Die Antragstellerin hat keinen Anspruch auf Auskunft und Zahlung, da sie nie Bezugsberechtigte geworden ist und sie wegen einer anderweitigen Bezugsrechtsbestimmung nicht als Erbin Anspruchsinhaberin geworden ist oder als Alleinerbin das Schenkungsversprechen ihres Vaters an seine Eltern rechtzeitig widerrufen hätte.

1. Die Bestimmung der Bezugsberechtigung durch den Versicherungsnehmer ist eine einseitige, empfangsbedürftige Willenserklärung, die auf den Zeitpunkt ihrer Abgabe abstellend aus Sicht des Versicherers als objektivem Empfänger gemäß §§ 133, 157, 242 BGB auszulegen ist (vgl. BGH, Urt. v. 22.07.2015, IV ZR 437/14, juris, Rn. 14 f. m. w. N., RuS 2015, 455; BGH, Urt. v. 14.02.2007, IV ZR 150/05, juris, Rn. 10, 12, RuS 2007, 332).

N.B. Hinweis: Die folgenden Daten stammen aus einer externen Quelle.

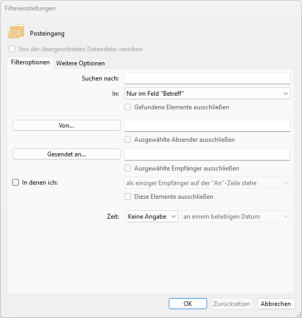
Task: Open the 'Nur im Feld Betreff' dropdown
Action: coord(207,94)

a) Gemessen daran steht vorliegend zunächst fest, dass Bezugsberechtigte nach der Scheidung im Jahre 2000 nicht die zwischenzeitliche Ehefrau des Vaters sein sollte. Denn der Vater brachte für einen Versicherer erkennbar zum Ausdruck, dass die Bezugsberechtigung des potentiellen Ehegatten nur für die Dauer der Ehe bestehen sollte. Auch wenn der Vater handschriftlich nur „bei Heirat Ehegatte“ einfügte, handelte es sich dabei bereits – anders als in den häufigeren Fällen einer Bezugsrechtsbestimmung während der Ehe und einer anschließenden Scheidung sowie Wiederheirat (vgl. BGH, Urt. v. 22.07.2015, IV ZR 437/14, juris, Rn. 14 f. m. w. N., RuS 2015, 455; BGH, Urt. v. 14.02.2007, IV ZR 150/05, juris, Rn. 11 f., RuS 2007, 332) – um eine aufschiebend bedingte Bezugsrechtbestimmung irgendeiner beliebigen und nicht bestimmten, namentlich bekannten, nur nicht mit dem Namen, sondern ihrer Funktion benannten Person.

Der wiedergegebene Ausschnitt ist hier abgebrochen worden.